- Naczelna Rada Lekarska jest pewną korporacją i zasada jest taka, że broni swoich członków – powiedziała w "Faktach po Faktach" TVN24 Hanna Gronkiewicz-Waltz. W ten sposób odniosła się do decyzji Naczelnego Rzecznika Odpowiedzialności Zawodowej, który uznał, że nie ma podstaw do postawienia zarzutu lekarzom uczestniczącym w leczeniu pacjentki, której odmówiono aborcji w szpitalu, gdzie dyrektorem był prof. Bogdan Chazan.
O decyzji rzecznika pisaliśmy w piątek. Poinformował, że w świetle zgromadzonych materiałów i aktualnego stanu prawnego brak jest podstaw do przedstawienia lekarzom ze szpitala im. Świętej Rodziny zarzutów przewinienia zawodowego. W związku z tym umorzył postępowanie wyjaśniające w tej sprawie. CZYTAJ WIĘCEJ O TEJ DECYZJI.
Decyzję skomentował tego samego dnia profesor Bogdan Chazan. - To dla mnie radość i satysfakcja. Będę domagał się przywrócenia na stanowisko dyrektora szpitala im. Św.
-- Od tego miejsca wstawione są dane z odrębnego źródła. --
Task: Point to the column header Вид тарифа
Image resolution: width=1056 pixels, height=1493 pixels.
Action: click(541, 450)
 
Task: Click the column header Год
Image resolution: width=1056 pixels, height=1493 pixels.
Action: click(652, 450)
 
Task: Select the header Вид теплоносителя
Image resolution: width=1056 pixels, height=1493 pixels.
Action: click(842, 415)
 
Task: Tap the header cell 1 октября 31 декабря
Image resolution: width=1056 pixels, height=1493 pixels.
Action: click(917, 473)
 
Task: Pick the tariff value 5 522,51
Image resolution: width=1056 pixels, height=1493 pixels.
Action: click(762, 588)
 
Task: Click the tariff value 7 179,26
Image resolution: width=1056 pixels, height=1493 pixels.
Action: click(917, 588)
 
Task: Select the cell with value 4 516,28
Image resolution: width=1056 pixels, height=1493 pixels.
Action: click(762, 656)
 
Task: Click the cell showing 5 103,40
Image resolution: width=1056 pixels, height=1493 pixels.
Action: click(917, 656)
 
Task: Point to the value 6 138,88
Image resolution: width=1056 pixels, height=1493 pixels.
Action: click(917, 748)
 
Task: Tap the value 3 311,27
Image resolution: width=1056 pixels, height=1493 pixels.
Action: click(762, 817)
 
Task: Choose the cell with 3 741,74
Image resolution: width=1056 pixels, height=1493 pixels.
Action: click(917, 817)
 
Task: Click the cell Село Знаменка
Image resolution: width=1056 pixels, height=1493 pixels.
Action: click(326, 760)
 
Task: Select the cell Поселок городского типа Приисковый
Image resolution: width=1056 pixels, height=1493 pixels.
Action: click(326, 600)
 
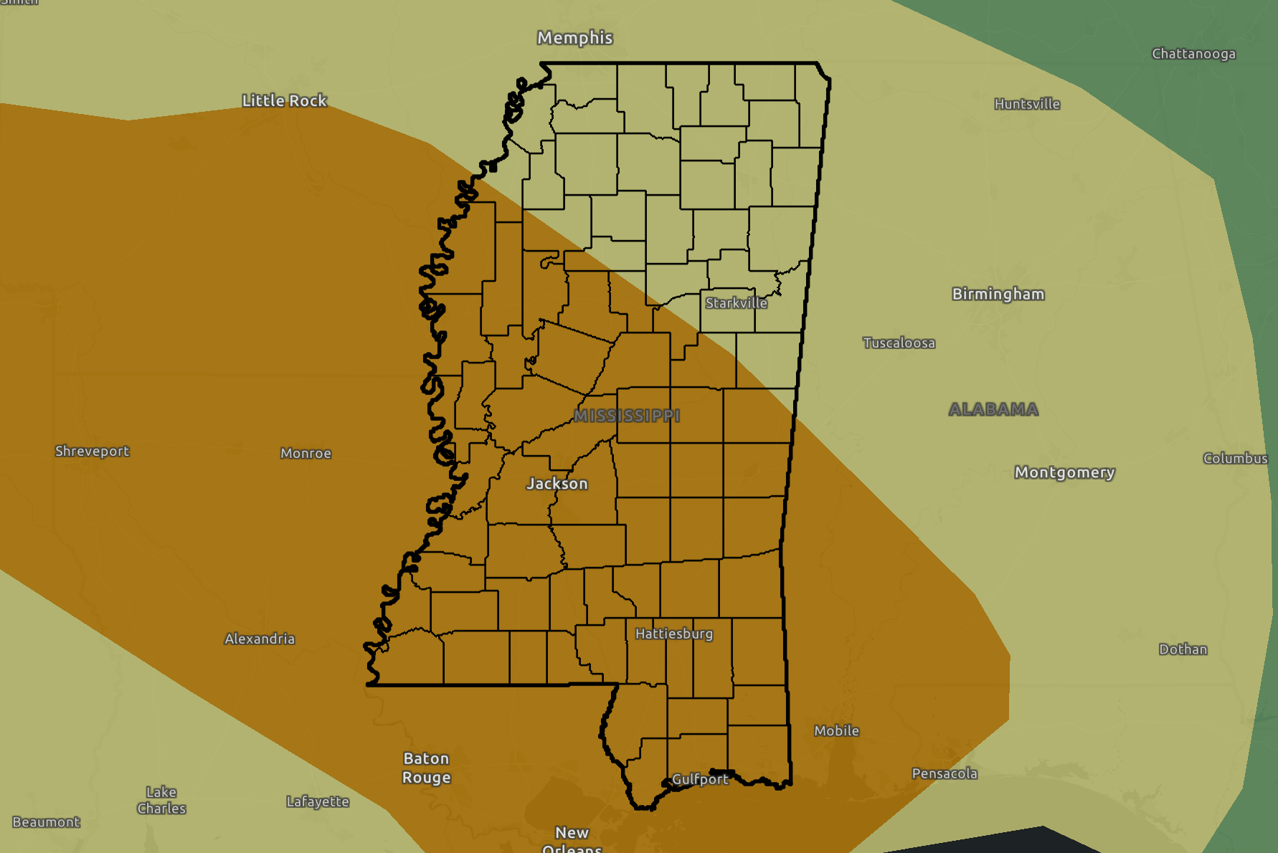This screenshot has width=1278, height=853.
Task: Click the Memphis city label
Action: pos(574,38)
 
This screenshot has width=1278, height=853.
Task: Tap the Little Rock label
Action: pos(284,101)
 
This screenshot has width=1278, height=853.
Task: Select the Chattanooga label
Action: pos(1193,54)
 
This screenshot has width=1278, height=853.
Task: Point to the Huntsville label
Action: pos(1027,104)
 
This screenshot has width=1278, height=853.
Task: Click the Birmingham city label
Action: pos(998,294)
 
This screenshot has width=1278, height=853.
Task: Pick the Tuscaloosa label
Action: pos(899,343)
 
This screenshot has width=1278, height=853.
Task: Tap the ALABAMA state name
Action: pos(993,409)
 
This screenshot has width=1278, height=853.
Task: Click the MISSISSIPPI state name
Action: pos(627,416)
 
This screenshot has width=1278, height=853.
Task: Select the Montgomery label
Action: pos(1064,472)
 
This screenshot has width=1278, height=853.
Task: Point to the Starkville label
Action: pos(736,303)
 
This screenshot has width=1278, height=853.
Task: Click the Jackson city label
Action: pos(557,484)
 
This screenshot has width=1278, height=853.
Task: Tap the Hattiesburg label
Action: pos(673,634)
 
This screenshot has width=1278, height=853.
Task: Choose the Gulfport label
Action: pos(699,779)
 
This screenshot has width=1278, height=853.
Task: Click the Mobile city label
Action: pos(836,730)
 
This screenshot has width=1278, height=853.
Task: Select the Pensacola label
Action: pos(944,773)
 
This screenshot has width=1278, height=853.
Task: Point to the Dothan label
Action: pos(1183,649)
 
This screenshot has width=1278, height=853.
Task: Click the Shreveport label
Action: pos(92,451)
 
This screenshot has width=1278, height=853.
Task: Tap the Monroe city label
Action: pos(306,453)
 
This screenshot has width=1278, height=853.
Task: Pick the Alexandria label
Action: pos(260,639)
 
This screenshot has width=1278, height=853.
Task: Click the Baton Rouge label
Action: pos(426,768)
Rodziny – powiedział wówczas na antenie TVN24 prof. Bogdan Chazan. I przypomniał, że przed sądem pracy toczy się postępowanie w sprawie zwolnienia go z pracy. Zdecydowała tak Hanna Gronkiewicz-Waltz.
"Naruszenie ustawy o prawach pacjenta"
Prezydent stolicy odniosła się do tej sytuacji w sobotę w "Faktach po Faktach". – Naczelna Rada Lekarska jest pewną korporacją, i taka jest zasada wszystkich korporacji zawodowych, że bronią swoich członków. W związku z tym w ogóle mnie nie dziwi to orzeczenie – przekonywała Gronkiewicz-Waltz. – Moja sprawa też nie dotyczy, powiedziałabym, sprawy karnej. Ja niczego nigdy nie skierowałam do prokuratury przeciwko profesorowi Chazanowi. Natomiast dotyczy to postępowania z zakresu prawa pracy – dodała.
I zaznaczyła, że są tam wyraźnie określone przyczyny, dla których został rozwiązany stosunek pracy. – W sposób normalny, nie dyscyplinarny, tylko za wypowiedzeniem trzymiesięcznym. To jest odrębne postępowanie z zakresu prawa pracy. Głównie chodziło o to, że nie udzielono informacji pacjentce, a klauzula sumienia, nawiasem mówiąc, była na końcu wymieniona, że inna jest nasza interpretacja. Chodziło o naruszenie ustawy o prawach pacjenta – stwierdziła prezydent Warszawy.
Powołał się na klauzulę sumienia
Dyrektor szpitala, prof. Bogdan Chazan powołał się na klauzulę sumienia, odmawiając pacjentce wykonania zabiegu aborcji, choć były do tego wskazania medyczne ze względu na wady płodu; nie wskazał też - choć zobowiązywały go do tego przepisy - innego lekarza lub placówki, gdzie można zabieg wykonać. Dziecko, z powodu licznych wad, zmarło niedługo po porodzie.Po przeprowadzeniu kontroli w szpitalu prezydent Warszawy Hanna Gronkiewicz-Waltz zdecydowała o odwołaniu Chazana ze stanowiska dyrektora placówki. Odrębne postępowanie prowadziła mokotowska prokuratura; na początku maja poinformowała, że umorzyła śledztwo ws. prof. Chazana. Decyzję uzasadniła tym, że w związku z odmową przerwania ciąży nie było zagrożenia życia lub zdrowia matki, a tym samym nie doszło do przestępstwa.
Jednocześnie - jak przyznał rzecznik prasowy Prokuratury Okręgowej w Warszawie prok. Przemysław Nowak - "nie ulega wątpliwości, iż prof. Chazan nie dopełnił ciążących na nim obowiązków związanych z powołaniem się na klauzulę sumienia". Jak jednak dodał, przestępstwo niedopełnienia obowiązków popełnić może wyłącznie funkcjonariusz publiczny, a takim funkcjonariuszem nie jest dyrektor szpitala.
Reprezentujący pacjentkę mec. Marcin Dubieniecki zapowiedział zażalenie na decyzję prokuratury.